Après avoir brandi l’art abstrait comme une forme larvée d’iconoclasme, l’Église s’en est remis effrontément aux icônes, or « l’icône orthodoxe est, rappelle l’historien, fondée sur une théologie fort différente de la théologie catholique ». Puis « l’Église s’est laissée fasciner par une avant-garde jusqu’à prétendre que l’immonde et l’abomination offerts à la vue par ces artistes, étaient les meilleures portes d’accès à la vérité de l’Évangile ».

Jean Clair n’est pas théologien mais, historien des formes, il constate que « le sang est présent dans le catholicisme. Les larmes, et même, dans la piété populaire, le lait de la vierge ». Mais dans ce cas, humeurs et sécrétions ne sont pas simplement exposées à la vue des fidèles ou représentées in corpore vili, mais elles sont toujours « porteuses d’un sens qui relève du sublime ».

« Le catholicisme me semble avant tout une religion, non pas du détachement, ni de la conquête, ni d’un Dieu jaloux, mais une religion de la tendresse, [issue] de la contemplation et de l’adoration d’un enfant qui naît, elle se fortifie de la vision d’un homme qui ressuscite. Entre ces deux moments, la Nativité et Pâques, elle n’a cessé de lutter contre “la culture de la mort”, comme elle le dit si justement. Ce courage, cette obstination, rendent d’autant plus incompréhensible sa tentation de défendre des œuvres qui, à mes yeux, aux “portes de ma chair”, ne sentent que la mort, et le désespoir. »

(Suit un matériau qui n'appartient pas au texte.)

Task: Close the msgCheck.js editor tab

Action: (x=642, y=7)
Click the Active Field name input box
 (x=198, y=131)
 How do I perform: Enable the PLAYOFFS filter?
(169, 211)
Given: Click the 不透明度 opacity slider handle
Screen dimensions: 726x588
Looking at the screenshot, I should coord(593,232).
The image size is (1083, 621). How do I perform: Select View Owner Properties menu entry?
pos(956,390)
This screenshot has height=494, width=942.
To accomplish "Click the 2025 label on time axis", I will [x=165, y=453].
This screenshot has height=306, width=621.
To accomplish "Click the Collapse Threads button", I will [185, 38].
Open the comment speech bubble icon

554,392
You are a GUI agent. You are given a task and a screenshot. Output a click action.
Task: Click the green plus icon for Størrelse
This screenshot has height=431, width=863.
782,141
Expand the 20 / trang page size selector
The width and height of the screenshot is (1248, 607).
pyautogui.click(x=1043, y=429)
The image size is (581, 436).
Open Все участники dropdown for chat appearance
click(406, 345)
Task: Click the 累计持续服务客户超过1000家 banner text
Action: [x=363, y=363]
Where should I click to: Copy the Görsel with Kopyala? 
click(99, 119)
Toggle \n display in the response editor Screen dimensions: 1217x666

Et l’auteur de L’Hiver de la culture (Flammarion) de conclure : « Un Dieu sans la présence du Beau est plus incompréhensible qu’un Beau sans la présence d’un Dieu. »

“Piss Christ”

Ce discours tombe à point nommé, à l’heure de l’exposition « Je crois aux miracles » organisée en Avignon autour de l’œuvre d’Andrés Serrano : la photo d’un crucifix plongé dans de l’urine. Les affiches de ce Piss Christ parsèment la ville, l’exposition est officielle, le ministère de la culture, une mairie UMP, le conseil régional PS ainsi que le groupe LVMH la cofinancent.

Les chrétiens s’émeuvent et pétitionnent sur le net, mais ces indignations ne mentionnent pas l’essentiel : Mgr Albert Rouet, alors évêque de Poitiers, a fait l’éloge de Piss Christ dans son livre L’Église et l’art d’avant-garde (Albin Michel, 2002). Or il n’y a pas eu de repentance de sa part ni de ses confrères. Cette œuvre de 1987 avait en Amérique provoqué ce qu’on a appelé les « guerres culturelles » : fallait-il que la puissance publique finance des expositions blasphématoires ou choquantes ? Les USA mirent plusieurs années à répondre : non. En France, le débat n’a même pas commencé ; il est mort-né, Mgr Rouet et quelques autres ayant donné leur bénédiction.

Jean Clair, citant justement Serrano et Mgr Rouet, s’en étonnait. Comme d’autres historien(ne)s avant lui [2]. Souhaitons que sa qualité de « Gentil », lui permette d’être écouté des clercs. Quand aux historiens d’art qui reconnaissent l’Église pour mère et qui voulurent l’éclairer sur l’art très contemporain, ils se sont vu attribués, sans la moindre discussion, l’étiquette de « méchants ».